It's the incredible level of interwoven left/right, progressive/conservative, urban/rural populations in more or less every state.
More people voted for the current president in CA than in more or less any other state. Yet it is viewed as a "blue" state. The millions of Democratic voters in large cities like Houston or Atlanta may not control their state legislatures, but they are not going to sit by as those legislatures attempt to secede. Rural voters across most states are not going to sit by while their urban-controlled legislatures attempt to secede.
We don't have "peripheral" states here, and we don't have "red or blue" states. We have a mostly urban/rural divide that does not follow state boundaries in any sense at all.
These are niche behaviors. Most Americans live where they live, plan to remain there (with the possible exception of what is left of the trans community in nominally red states, and some women in similar states). If and when the shit truly hits the fan (to the extent that it has not already done so), most Americans will be right where they are now, without bunkers and having filed their taxes.
I’m not talking about how most people are operating. I’m talking about the current thought movements going on and what people are doing because of the times. These are each niche things that are becoming popularized ideas. The divide you’re talking about Red vs Blue is not where strong bonds lie. We can see that from the extreme flip-flopping on Trump by various demographics and the similarities between Maga and Democratic party being built through small disparate demographics. It might take another 5 or 10 years but people will probably largely stop paying federal taxes and put the money into savings or something elsewhere.
Are just those, thoughts. Show me any real statistics that the average family is making hard changes. It's the same rhetoric as "I'm moving to Canada if <...>". Never happens in any meaningful numbers.
I feel like the lesson from other countries is that the military will be the last thing to go. Public funding of everything else will be sacrificed to keep the military powerful, and leaders will be from the military. That will be a complete breakdown of democracy of course.
I do not think it will happen but this is why in discussions about this happening, or historical fiction, typically the places that break off are the ones that were distinct _before_ they joined the US. Any of the 13 colonies, New England as a block having the strongest colonial identity that I'm aware of, Texas, or California generally are where it's assumed to start as those were countries/had identities very much outside of the US while also having economies that might be ok.
But I would still say that the status of lower-48 states is quite different than, say, Belarus and the USSR.
Yes, Nuevo Mexico existed prior to becoming part of the US, but most of the distinctive identity-forming elements of Nuevo Mexico have been lost or significantly diminished (for a variety of reasons).
I know nothing of Hawaii, the situation there may be similar or very different.

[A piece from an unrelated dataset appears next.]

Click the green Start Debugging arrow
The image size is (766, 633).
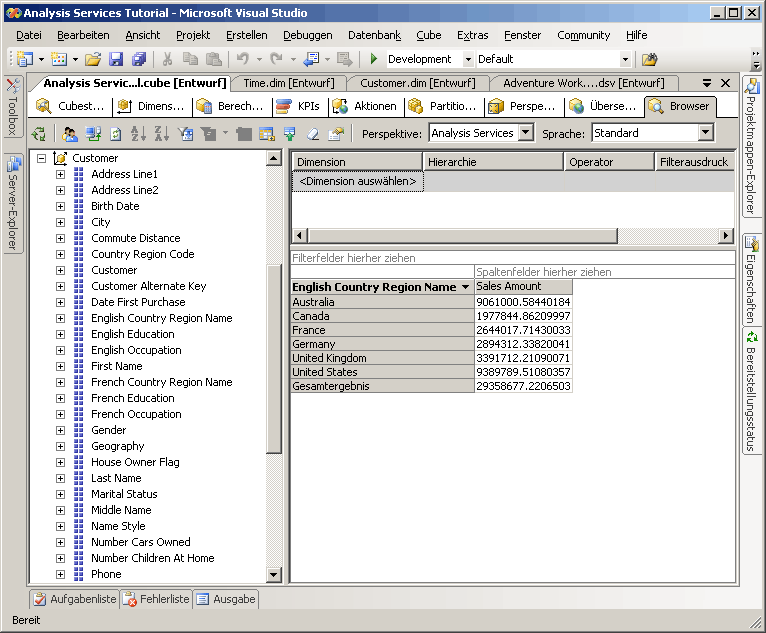pos(373,59)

The USSR existed for only about 70 years. There were likely people alive at its creation who were still alive as the eastern European states left it. That's a very different scenario than NM (which effectively entered the US in 1848 with the Treaty of Guadalupe Hidalgo).
It won't change until states nominally considered "red" or "blue" actually lose the vast majority of their nominally opposed population (e.g. Atlanta's current population migrates out of GA). Until then, just about every state is a complex mixture of populations with different political alignments and sufficient sizes to make secession extremely difficult if not impossible.